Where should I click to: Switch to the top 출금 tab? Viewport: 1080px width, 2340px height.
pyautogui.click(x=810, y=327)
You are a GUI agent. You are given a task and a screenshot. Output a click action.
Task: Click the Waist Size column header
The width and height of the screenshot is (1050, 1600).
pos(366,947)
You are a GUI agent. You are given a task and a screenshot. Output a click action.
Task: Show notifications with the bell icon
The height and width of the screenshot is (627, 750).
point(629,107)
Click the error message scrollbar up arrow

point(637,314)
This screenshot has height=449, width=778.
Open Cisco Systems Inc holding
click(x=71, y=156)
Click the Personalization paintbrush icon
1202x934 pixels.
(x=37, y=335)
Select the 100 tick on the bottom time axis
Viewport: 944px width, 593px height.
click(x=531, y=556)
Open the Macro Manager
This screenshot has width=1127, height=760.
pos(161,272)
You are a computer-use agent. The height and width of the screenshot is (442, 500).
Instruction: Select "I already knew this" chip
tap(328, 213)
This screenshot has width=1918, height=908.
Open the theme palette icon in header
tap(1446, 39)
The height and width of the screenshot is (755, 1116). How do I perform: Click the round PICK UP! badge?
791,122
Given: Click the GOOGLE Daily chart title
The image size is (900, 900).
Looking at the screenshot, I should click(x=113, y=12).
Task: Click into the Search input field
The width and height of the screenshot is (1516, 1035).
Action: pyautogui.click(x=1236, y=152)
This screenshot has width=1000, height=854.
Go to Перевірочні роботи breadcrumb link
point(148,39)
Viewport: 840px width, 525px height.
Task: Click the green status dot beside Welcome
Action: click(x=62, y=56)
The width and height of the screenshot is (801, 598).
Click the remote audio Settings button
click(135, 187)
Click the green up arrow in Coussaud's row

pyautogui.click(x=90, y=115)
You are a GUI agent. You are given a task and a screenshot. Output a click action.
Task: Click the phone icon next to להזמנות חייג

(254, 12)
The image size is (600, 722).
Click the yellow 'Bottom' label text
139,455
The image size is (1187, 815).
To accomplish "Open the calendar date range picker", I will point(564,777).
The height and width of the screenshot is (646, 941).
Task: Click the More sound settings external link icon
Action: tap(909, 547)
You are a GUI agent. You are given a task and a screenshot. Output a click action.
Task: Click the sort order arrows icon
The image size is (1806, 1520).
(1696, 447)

====

What the task asks
Every line from the one holding "The image size is (600, 722)." through the final line of the listing must be echoed exactly; leave out all other lines.

Solution for this exercise
The image size is (600, 722).
Click the yellow 'Bottom' label text
139,455
The image size is (1187, 815).
To accomplish "Open the calendar date range picker", I will point(564,777).
The height and width of the screenshot is (646, 941).
Task: Click the More sound settings external link icon
Action: tap(909, 547)
You are a GUI agent. You are given a task and a screenshot. Output a click action.
Task: Click the sort order arrows icon
The image size is (1806, 1520).
(1696, 447)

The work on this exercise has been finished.